Quick Start (2 minutes)

Get Your API Key

  1. Sign up at redact.health
  2. Go to Dashboard → API Keys
  3. Create a new RE-ID API key (starts with rr_live_)

Basic Usage

from redact_proxy_reid import PHITokenizer, PHIReidentifier

# Set your API key (or use REDACT_API_KEY env var)
API_KEY = "rr_live_your_key_here"

# 1. Tokenize PHI
tokenizer = PHITokenizer(api_key=API_KEY)
result = tokenizer.tokenize("Patient John Smith, DOB 01/15/1980, SSN 123-45-6789")

print(result.tokenized_text)
# "Patient [NAME_a1b2c3], DOB [DATE_d4e5f6], SSN [SSN_g7h8i9]"

# 2. Send to your LLM (tokens are safe!)
# llm_response = your_llm_call(result.tokenized_text)

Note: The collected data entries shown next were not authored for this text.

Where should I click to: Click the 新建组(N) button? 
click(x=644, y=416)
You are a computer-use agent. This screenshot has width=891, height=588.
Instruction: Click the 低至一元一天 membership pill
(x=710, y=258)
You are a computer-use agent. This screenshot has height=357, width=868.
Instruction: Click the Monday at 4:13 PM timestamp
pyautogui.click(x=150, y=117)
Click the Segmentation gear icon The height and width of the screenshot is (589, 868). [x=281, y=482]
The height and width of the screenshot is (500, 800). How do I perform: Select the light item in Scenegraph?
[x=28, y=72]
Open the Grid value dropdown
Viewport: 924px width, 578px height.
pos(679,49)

# 3. Re-identify the response
reidentifier = PHIReidentifier(api_key=API_KEY)
restored = reidentifier.reidentify(llm_response, result.token_map)

print(restored.text)
# Original PHI values restored

Drop-in OpenAI Wrapper

from openai import OpenAI
from redact_proxy_reid import OpenAIWrapper

# Wrap your existing client
client = OpenAI()
wrapped = OpenAIWrapper(client, api_key="rr_live_your_key_here")
# Or set REDACT_API_KEY env var and omit api_key

# Use exactly like normal - PHI protection is automatic
response = wrapped.chat(
    model="gpt-4",
    messages=[{
        "role": "user",
        "content": "Summarize this patient's condition: John Smith, 45yo male, MRN 12345"
    }]
)

print(response["content"])
# Response with original PHI restored automatically

Drop-in Anthropic Wrapper

from anthropic import Anthropic
from redact_proxy_reid import AnthropicWrapper

client = Anthropic()
wrapped = AnthropicWrapper(client, api_key="rr_live_your_key_here")

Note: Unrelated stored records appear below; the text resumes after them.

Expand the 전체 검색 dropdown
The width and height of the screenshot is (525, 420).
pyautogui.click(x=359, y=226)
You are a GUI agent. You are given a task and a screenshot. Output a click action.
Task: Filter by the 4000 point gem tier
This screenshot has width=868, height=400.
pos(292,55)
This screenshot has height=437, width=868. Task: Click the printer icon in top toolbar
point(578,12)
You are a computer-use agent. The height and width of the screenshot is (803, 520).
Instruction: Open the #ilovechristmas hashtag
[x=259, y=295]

response = wrapped.message(
    model="claude-3-opus-20240229",
    messages=[{
        "role": "user",
        "content": "Patient Jane Doe needs a referral for her diabetes management"
    }]
)

Drop-in Gemini Wrapper

import google.generativeai as genai
from redact_proxy_reid import GeminiWrapper

genai.configure(api_key="your-gemini-key")
model = genai.GenerativeModel("gemini-pro")
wrapped = GeminiWrapper(model, api_key="rr_live_your_key_here")

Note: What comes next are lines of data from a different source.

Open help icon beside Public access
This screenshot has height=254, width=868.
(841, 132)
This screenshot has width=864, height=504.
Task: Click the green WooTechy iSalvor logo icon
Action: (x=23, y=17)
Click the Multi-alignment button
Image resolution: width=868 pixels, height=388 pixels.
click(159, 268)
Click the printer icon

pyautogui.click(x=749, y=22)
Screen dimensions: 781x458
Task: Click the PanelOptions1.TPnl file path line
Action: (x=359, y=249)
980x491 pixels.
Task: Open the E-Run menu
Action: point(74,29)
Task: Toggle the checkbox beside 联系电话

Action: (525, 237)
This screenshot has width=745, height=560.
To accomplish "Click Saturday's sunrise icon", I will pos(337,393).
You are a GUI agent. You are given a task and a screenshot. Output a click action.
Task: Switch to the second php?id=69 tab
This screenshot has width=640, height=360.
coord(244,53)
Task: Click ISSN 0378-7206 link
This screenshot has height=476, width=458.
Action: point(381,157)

response = wrapped.generate(
    "Create a care plan for patient Bob Johnson, age 67"
)

Using Environment Variables

# Set once, use everywhere
export REDACT_API_KEY="rr_live_your_key_here"
# No api_key parameter needed - uses env var automatically
tokenizer = PHITokenizer()
wrapped = OpenAIWrapper(client)

Linking to Email (Optional)

You can link your API key to an email for account recovery and notifications:

tokenizer = PHITokenizer(
    api_key="rr_live_your_key_here",
    email="your@email.com"
)

Multi-turn Conversations

Token mappings persist across conversation turns:

wrapped = OpenAIWrapper(client)

# First message
response1 = wrapped.chat(
    model="gpt-4",
    messages=[{"role": "user", "content": "Patient John Smith has diabetes"}],
    conversation_id="conv-123"
)

# Second message - same conversation
response2 = wrapped.chat(
    model="gpt-4",
    messages=[
        {"role": "user", "content": "Patient John Smith has diabetes"},
        {"role": "assistant", "content": response1["tokenized_content"]},
        {"role": "user", "content": "What medications should John take?"}
    ],
    conversation_id="conv-123"
)

# "John Smith" is consistently tokenized across both turns

Tier Configuration

Different tiers offer different capabilities:

from redact_proxy_reid import PHITokenizer, TierConfig, PHIType, TokenFormat

# Basic tier - sensible defaults
tokenizer = PHITokenizer(config=TierConfig.basic())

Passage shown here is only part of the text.